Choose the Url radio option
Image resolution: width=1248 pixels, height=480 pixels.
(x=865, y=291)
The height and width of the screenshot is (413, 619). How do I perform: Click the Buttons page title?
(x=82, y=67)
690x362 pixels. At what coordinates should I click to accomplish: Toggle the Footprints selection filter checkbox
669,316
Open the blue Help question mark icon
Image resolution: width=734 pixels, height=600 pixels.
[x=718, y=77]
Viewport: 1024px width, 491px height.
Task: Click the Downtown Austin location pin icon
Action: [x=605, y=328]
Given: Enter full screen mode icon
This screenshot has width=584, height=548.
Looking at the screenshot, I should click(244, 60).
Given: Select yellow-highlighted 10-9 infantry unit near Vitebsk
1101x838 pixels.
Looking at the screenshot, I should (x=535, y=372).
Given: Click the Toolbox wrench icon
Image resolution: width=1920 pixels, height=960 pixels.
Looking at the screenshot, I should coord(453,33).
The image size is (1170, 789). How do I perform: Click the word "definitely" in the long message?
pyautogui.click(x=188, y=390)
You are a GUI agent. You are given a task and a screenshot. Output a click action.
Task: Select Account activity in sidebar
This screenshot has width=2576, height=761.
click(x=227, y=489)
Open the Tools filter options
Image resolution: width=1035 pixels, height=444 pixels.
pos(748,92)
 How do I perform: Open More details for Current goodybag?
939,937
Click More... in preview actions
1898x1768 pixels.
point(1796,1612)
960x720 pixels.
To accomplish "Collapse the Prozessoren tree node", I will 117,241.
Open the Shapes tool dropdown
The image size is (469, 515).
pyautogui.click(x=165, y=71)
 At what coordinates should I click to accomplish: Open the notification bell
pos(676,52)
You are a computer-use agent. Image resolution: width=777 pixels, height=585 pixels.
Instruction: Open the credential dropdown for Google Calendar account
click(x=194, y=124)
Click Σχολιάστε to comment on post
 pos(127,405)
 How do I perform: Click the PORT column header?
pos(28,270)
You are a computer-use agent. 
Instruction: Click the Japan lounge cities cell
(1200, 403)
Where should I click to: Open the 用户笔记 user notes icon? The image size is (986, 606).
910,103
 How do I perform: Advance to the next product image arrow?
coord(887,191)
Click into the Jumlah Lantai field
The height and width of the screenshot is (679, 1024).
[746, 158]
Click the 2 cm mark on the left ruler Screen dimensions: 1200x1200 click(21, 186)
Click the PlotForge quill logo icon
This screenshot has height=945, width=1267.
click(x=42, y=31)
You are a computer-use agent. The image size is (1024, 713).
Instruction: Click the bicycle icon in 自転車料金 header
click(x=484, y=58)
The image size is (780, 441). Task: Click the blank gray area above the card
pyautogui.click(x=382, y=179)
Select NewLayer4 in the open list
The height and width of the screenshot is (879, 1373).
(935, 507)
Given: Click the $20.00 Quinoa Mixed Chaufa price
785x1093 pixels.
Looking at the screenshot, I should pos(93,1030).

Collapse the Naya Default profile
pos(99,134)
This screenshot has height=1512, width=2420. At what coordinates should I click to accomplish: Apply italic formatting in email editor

__________

TRY IT:
Your task is to write out every record exactly.

RESPONSE TO THIS EXERCISE:
Choose the Url radio option
Image resolution: width=1248 pixels, height=480 pixels.
(x=865, y=291)
The height and width of the screenshot is (413, 619). How do I perform: Click the Buttons page title?
(x=82, y=67)
690x362 pixels. At what coordinates should I click to accomplish: Toggle the Footprints selection filter checkbox
669,316
Open the blue Help question mark icon
Image resolution: width=734 pixels, height=600 pixels.
[x=718, y=77]
Viewport: 1024px width, 491px height.
Task: Click the Downtown Austin location pin icon
Action: [x=605, y=328]
Given: Enter full screen mode icon
This screenshot has width=584, height=548.
Looking at the screenshot, I should click(244, 60).
Given: Select yellow-highlighted 10-9 infantry unit near Vitebsk
1101x838 pixels.
Looking at the screenshot, I should (x=535, y=372).
Given: Click the Toolbox wrench icon
Image resolution: width=1920 pixels, height=960 pixels.
Looking at the screenshot, I should coord(453,33).
The image size is (1170, 789). How do I perform: Click the word "definitely" in the long message?
pyautogui.click(x=188, y=390)
You are a GUI agent. You are given a task and a screenshot. Output a click action.
Task: Select Account activity in sidebar
This screenshot has width=2576, height=761.
click(x=227, y=489)
Open the Tools filter options
Image resolution: width=1035 pixels, height=444 pixels.
pos(748,92)
 How do I perform: Open More details for Current goodybag?
939,937
Click More... in preview actions
1898x1768 pixels.
point(1796,1612)
960x720 pixels.
To accomplish "Collapse the Prozessoren tree node", I will 117,241.
Open the Shapes tool dropdown
The image size is (469, 515).
pyautogui.click(x=165, y=71)
 At what coordinates should I click to accomplish: Open the notification bell
pos(676,52)
You are a computer-use agent. Image resolution: width=777 pixels, height=585 pixels.
Instruction: Open the credential dropdown for Google Calendar account
click(x=194, y=124)
Click Σχολιάστε to comment on post
 pos(127,405)
 How do I perform: Click the PORT column header?
pos(28,270)
You are a computer-use agent. 
Instruction: Click the Japan lounge cities cell
(1200, 403)
Where should I click to: Open the 用户笔记 user notes icon? The image size is (986, 606).
910,103
 How do I perform: Advance to the next product image arrow?
coord(887,191)
Click into the Jumlah Lantai field
The height and width of the screenshot is (679, 1024).
[746, 158]
Click the 2 cm mark on the left ruler Screen dimensions: 1200x1200 click(21, 186)
Click the PlotForge quill logo icon
This screenshot has height=945, width=1267.
click(x=42, y=31)
You are a computer-use agent. The image size is (1024, 713).
Instruction: Click the bicycle icon in 自転車料金 header
click(x=484, y=58)
The image size is (780, 441). Task: Click the blank gray area above the card
pyautogui.click(x=382, y=179)
Select NewLayer4 in the open list
The height and width of the screenshot is (879, 1373).
(935, 507)
Given: Click the $20.00 Quinoa Mixed Chaufa price
785x1093 pixels.
Looking at the screenshot, I should pos(93,1030).

Collapse the Naya Default profile
pos(99,134)
This screenshot has height=1512, width=2420. At what coordinates should I click to accomplish: Apply italic formatting in email editor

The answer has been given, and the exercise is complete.